Consigne 1:
Recopiez fidèlement le passage de l'extrait qui commence aux mots « Mais on a découvert, entre » et s'arrête après les mots « parlent d'antiques traditions. ».

Extrait:
==*==

Ainsi, d'après les Indiens, les Chinois et
les Mongols, d'après les Malais de la
Polynésie, d'après plusieurs peuples
de l'Amérique-Nord, d'après les Grecs
et les Romains, le miracle de Josué aurait
été non un fait local et propre
à la seule Judée, mais un
ralentissement et une quasi-suspension de la
rotation de la terre
(28).
Josué est à l'extrême limite de
l'époque post-diluvienne. Nous fermons donc
ici l'Ancien Testament, pour examiner quelles
révolutions physiques se passaient pendant
cette même période
dans les contrées habitées par les
Gentils. Question d'une très grande
importance, et pour l'histoire de la terre qui doit
à ces crises locales la forme actuelle de
ses continents, et pour l'histoire des nations qui
se sont formées au milieu de toutes ces
catastrophes ; mais question fort difficile et
à laquelle nous ne pouvons répondre
qu'en interrogeant à la fois la
géologie, les traditions et la
géographie des animaux.
La géologie ne suffirait pas à elle
seule ; car l'époque quaternaire est
précisément « la moins
connue et celle qui a donné lieu au plus
grand nombre d'hypothèses
(29). »
Mais on a découvert, entre le diluvium et
les temps historiques, assez de côtes
soulevées (30)
ou submergées, de
montagnes nouvelles, de lacs qui ont disparu,
d'isthmes brisés, pour qu'il nous soit
permis de réunir dans un même tableau,
aux révolutions que l'on constate
directement par l'observation, celles dont nous
parlent d'antiques traditions.

==*==

Enregistrements extraits
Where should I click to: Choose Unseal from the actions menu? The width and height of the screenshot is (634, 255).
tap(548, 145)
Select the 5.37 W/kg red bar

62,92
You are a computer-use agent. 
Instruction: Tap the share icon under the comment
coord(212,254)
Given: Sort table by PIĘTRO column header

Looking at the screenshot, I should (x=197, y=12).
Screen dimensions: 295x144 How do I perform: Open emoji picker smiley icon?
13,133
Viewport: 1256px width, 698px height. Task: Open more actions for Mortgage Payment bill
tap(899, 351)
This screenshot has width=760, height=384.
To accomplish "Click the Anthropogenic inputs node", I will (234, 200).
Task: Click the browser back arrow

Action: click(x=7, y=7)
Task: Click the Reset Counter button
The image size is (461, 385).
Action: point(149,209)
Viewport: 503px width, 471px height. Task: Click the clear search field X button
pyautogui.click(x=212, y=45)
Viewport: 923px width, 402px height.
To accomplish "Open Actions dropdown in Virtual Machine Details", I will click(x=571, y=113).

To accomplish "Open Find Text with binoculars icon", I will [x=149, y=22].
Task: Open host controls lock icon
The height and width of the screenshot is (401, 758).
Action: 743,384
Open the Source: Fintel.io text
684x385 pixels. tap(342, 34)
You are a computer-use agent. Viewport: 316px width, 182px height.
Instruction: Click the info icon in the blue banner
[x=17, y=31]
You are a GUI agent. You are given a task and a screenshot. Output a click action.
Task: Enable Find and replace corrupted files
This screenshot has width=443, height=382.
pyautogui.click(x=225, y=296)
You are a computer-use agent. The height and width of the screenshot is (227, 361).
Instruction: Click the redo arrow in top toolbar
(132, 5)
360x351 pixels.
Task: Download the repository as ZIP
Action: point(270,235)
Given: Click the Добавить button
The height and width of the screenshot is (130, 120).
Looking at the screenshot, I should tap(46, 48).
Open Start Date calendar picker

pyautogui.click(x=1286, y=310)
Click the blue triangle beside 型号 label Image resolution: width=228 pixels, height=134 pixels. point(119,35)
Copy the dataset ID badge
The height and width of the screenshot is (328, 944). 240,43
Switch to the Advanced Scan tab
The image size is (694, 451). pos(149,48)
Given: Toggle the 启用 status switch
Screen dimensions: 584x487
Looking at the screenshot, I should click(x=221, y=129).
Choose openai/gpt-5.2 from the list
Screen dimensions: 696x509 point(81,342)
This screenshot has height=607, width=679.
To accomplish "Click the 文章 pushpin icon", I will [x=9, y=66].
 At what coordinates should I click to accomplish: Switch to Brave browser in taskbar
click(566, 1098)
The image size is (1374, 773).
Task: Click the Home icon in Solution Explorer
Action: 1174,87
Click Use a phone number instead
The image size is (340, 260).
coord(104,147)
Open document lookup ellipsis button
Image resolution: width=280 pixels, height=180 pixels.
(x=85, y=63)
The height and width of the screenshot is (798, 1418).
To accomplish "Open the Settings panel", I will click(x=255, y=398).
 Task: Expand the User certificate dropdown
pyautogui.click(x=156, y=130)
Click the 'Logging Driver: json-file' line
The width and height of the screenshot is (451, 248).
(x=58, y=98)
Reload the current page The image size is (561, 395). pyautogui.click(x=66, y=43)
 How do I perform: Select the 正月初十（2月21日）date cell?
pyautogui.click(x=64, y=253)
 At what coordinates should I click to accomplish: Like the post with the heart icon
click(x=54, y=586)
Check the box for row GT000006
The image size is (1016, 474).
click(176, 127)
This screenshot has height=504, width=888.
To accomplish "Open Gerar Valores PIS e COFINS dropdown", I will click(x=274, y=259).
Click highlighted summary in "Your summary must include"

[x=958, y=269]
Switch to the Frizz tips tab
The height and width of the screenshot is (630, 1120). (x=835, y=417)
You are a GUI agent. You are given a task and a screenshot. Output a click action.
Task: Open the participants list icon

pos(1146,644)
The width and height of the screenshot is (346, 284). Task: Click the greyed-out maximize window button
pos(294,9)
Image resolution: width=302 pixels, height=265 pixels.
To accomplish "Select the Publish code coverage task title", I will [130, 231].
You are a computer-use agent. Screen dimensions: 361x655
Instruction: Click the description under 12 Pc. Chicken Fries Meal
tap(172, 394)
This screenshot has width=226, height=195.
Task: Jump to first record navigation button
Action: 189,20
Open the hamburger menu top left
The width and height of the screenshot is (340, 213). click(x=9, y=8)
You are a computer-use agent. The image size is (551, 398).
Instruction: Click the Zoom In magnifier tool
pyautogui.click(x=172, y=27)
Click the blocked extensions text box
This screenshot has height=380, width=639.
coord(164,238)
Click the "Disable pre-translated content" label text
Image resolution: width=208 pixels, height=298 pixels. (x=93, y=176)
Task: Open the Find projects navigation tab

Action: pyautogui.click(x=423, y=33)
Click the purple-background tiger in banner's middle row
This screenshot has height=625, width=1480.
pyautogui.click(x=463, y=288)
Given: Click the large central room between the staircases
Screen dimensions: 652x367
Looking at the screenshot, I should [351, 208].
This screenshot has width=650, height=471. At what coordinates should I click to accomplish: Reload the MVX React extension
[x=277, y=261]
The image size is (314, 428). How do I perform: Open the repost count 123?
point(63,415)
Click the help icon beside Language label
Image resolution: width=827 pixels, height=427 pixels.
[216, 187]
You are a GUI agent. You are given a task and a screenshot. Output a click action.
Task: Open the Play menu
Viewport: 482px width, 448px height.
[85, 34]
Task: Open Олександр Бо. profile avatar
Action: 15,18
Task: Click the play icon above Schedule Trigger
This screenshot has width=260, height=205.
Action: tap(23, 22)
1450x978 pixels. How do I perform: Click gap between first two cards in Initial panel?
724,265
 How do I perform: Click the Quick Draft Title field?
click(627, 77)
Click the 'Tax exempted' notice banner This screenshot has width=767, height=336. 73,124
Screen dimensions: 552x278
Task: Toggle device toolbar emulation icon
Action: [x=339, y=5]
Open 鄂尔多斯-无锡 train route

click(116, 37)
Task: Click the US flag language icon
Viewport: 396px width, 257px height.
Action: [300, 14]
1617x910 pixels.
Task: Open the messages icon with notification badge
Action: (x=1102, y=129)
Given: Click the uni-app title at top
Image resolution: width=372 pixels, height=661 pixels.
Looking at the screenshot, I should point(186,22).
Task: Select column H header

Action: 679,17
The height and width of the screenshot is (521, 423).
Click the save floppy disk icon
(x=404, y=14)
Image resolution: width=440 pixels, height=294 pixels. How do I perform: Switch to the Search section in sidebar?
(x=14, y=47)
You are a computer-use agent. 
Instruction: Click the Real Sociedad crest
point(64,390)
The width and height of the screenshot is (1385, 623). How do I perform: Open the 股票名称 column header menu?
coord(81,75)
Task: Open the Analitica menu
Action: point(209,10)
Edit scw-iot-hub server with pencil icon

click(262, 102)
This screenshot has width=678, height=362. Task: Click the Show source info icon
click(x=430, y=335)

==*==

Consigne 2:
Restituez sans aucune modification les lignes des enregistrements qui vont de la ligne contenant « Screen dimensions: 295x144 » à celle contenant « Action: point(270,235) », ces deux lignes comprises. Ne renvoyez rien d'autre.

Réponse attendue 1:
Mais on a découvert, entre le diluvium et
les temps historiques, assez de côtes
soulevées (30)
ou submergées, de
montagnes nouvelles, de lacs qui ont disparu,
d'isthmes brisés, pour qu'il nous soit
permis de réunir dans un même tableau,
aux révolutions que l'on constate
directement par l'observation, celles dont nous
parlent d'antiques traditions.

Réponse attendue 2:
Screen dimensions: 295x144 How do I perform: Open emoji picker smiley icon?
13,133
Viewport: 1256px width, 698px height. Task: Open more actions for Mortgage Payment bill
tap(899, 351)
This screenshot has width=760, height=384.
To accomplish "Click the Anthropogenic inputs node", I will (234, 200).
Task: Click the browser back arrow

Action: click(x=7, y=7)
Task: Click the Reset Counter button
The image size is (461, 385).
Action: point(149,209)
Viewport: 503px width, 471px height. Task: Click the clear search field X button
pyautogui.click(x=212, y=45)
Viewport: 923px width, 402px height.
To accomplish "Open Actions dropdown in Virtual Machine Details", I will click(x=571, y=113).

To accomplish "Open Find Text with binoculars icon", I will [x=149, y=22].
Task: Open host controls lock icon
The height and width of the screenshot is (401, 758).
Action: 743,384
Open the Source: Fintel.io text
684x385 pixels. tap(342, 34)
You are a computer-use agent. Viewport: 316px width, 182px height.
Instruction: Click the info icon in the blue banner
[x=17, y=31]
You are a GUI agent. You are given a task and a screenshot. Output a click action.
Task: Enable Find and replace corrupted files
This screenshot has width=443, height=382.
pyautogui.click(x=225, y=296)
You are a computer-use agent. The height and width of the screenshot is (227, 361).
Instruction: Click the redo arrow in top toolbar
(132, 5)
360x351 pixels.
Task: Download the repository as ZIP
Action: point(270,235)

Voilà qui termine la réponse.